When you are preparing a valuation for your business with a VR business intermediary, do not attempt to embellish and create false numbers. This will only hurt your chances of selling your business to the right buyer. You want to be honest with your VR business intermediary. This means you need to avoid mistakes that over small business owners have made when trying to estimate their value.

Projecting Unrealistic Cash Flow
The most common mistake with performing a business valuation is unrealistic cash flow projections vs. the discount rate being used in the discounted future cash flow analysis. Aggressive growth projections carry high risk factors and prompt an increase in the discount rate used – required rate of returned. This is the scenario when the projections are not supported by good market research and the analysis of the business.

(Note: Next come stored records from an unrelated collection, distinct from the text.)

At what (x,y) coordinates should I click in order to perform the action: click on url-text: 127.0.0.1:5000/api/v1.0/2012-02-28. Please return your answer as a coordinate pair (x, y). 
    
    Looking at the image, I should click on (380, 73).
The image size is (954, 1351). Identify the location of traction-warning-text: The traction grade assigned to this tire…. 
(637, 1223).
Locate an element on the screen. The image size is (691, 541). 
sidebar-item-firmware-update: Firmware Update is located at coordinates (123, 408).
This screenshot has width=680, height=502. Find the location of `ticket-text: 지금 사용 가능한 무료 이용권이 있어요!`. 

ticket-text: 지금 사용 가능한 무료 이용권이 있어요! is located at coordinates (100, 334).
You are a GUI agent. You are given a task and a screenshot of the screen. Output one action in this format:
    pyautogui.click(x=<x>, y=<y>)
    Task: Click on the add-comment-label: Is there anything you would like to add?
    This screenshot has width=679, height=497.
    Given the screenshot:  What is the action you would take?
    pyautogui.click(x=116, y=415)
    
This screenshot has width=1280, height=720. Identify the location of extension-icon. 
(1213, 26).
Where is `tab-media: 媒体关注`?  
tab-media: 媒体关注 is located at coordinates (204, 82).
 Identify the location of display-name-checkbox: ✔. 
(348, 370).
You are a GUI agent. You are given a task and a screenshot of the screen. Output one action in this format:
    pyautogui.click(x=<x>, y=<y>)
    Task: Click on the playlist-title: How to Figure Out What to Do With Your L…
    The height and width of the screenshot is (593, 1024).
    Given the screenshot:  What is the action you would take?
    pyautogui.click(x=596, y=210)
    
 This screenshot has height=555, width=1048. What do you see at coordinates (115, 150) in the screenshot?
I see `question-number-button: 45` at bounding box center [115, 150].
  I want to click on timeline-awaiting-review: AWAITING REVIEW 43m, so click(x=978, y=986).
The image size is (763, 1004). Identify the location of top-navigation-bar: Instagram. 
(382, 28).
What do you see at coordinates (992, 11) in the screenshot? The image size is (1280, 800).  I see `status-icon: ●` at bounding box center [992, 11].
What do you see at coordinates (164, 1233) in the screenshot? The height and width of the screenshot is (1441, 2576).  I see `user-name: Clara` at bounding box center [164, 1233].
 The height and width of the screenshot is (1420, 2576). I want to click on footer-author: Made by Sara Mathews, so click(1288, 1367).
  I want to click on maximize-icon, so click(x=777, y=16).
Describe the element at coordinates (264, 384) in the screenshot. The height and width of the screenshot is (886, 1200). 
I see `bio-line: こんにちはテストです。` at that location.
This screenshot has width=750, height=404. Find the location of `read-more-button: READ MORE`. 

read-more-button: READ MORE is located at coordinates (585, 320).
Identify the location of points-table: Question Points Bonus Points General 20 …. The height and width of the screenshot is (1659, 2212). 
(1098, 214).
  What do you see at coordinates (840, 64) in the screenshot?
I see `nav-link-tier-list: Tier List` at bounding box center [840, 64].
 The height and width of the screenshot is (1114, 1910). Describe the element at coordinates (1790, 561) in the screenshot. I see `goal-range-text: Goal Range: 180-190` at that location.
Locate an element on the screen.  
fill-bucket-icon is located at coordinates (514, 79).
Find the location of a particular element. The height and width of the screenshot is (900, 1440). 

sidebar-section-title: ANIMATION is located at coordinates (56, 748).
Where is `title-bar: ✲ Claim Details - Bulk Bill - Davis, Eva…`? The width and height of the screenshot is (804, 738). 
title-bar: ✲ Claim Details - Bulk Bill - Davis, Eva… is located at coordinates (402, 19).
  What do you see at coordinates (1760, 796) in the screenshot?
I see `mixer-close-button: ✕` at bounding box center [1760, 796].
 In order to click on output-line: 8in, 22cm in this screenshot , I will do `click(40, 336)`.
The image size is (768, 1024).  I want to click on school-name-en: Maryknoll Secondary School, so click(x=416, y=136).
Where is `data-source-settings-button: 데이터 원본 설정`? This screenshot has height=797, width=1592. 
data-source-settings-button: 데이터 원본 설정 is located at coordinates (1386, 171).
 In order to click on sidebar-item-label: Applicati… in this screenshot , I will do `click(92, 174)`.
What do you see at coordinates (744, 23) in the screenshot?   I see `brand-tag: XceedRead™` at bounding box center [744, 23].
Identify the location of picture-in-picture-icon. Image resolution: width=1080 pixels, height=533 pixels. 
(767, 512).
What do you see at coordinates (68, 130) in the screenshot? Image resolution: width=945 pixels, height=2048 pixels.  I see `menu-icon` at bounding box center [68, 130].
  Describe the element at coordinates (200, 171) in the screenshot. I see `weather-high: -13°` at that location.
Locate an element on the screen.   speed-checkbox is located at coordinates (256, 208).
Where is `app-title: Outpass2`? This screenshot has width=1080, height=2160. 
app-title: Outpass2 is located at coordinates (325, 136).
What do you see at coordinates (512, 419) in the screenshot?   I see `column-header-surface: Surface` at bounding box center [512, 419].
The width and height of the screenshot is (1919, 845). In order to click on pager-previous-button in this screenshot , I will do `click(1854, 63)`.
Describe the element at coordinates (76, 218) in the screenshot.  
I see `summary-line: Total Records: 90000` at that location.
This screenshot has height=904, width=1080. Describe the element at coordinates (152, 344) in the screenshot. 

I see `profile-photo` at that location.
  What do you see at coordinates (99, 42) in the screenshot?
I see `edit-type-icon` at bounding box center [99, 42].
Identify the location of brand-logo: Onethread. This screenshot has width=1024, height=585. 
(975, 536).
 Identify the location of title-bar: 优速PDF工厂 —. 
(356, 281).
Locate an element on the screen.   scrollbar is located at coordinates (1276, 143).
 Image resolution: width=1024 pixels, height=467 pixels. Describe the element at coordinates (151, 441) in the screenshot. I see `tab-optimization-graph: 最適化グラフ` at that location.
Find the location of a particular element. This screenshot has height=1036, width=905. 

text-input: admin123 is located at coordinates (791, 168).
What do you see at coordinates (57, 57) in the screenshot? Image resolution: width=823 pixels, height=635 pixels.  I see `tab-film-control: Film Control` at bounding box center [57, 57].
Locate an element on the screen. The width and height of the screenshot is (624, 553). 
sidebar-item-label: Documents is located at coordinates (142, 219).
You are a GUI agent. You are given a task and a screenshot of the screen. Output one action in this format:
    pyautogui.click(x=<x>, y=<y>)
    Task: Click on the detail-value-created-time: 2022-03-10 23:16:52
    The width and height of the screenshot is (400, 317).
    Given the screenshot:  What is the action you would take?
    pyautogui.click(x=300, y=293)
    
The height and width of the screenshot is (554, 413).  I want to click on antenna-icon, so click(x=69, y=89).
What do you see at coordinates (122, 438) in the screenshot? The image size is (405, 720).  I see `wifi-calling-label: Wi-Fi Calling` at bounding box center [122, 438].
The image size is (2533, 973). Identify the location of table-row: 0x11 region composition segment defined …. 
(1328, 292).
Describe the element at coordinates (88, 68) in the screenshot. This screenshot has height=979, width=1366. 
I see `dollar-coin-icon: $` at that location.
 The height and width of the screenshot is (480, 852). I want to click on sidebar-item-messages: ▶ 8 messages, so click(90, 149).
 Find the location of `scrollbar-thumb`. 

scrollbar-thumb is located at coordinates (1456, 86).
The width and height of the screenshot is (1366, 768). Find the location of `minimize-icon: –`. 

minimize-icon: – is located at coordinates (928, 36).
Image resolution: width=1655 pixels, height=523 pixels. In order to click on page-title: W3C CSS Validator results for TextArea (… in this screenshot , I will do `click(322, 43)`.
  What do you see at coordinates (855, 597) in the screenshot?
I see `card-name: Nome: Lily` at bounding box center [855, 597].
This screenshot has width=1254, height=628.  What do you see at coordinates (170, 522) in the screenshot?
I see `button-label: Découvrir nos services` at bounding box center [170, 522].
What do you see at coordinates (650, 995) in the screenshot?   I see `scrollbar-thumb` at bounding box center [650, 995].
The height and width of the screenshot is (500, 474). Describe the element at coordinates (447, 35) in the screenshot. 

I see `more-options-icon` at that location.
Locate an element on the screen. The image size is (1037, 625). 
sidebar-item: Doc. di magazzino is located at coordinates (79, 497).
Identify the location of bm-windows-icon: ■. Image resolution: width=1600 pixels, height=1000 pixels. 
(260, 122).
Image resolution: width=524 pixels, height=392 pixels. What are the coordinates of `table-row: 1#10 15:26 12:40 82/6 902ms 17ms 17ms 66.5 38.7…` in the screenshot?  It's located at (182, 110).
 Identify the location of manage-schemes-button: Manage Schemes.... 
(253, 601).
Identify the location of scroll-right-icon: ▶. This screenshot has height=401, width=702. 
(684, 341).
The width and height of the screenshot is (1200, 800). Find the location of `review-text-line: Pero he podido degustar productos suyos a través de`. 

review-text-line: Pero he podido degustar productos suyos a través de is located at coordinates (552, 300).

Using an Earnings Multiple
Using a fixed discount or capitalization rate with many different earning streams is another common mistake that you want to avoid at all costs when valuating a business. The discount or capitalization rate will increase as the earnings ladder does – net income up to pre-tax income up to EBIT up to EBITDA, etc.

Emphasis with Using EBITDA
You want to use caution when you use EBITDA because of the requirements for above average projected working capital or capital expenditures. Remember that a discount free cash flow analysis should always be completed as everything revolves around available capital. A short-term projection will always be one that eliminates taxes, depreciation and amortization. When you sell a business to an owner, taxes will have to be paid on that business down the line; therefore, it will have to replace depreciated tangible and amortized intangible property.

Apply the Comparable Company Method
Remember that no two businesses are alike in both financial and operational structure. Therefore, be warned when you perform the comparable company method unless thorough and correct research is done to assure that the businesses being used as a comparison are in fact similar in structure to the actual business that’s being valued.

Applying Adjustments to Earning Streams
You want to avoid overusing add-backs or adjustments to the earning streams such as non-recurring income or expense and officer salary adjustment. Many sellers will add back actual business expenses and leave non-recurring income, when it should be the other way around. Additionally, they will adjust officer salary to below industry averages. Ask yourself if you would take a $50,000 annual salary to run a $10 million business?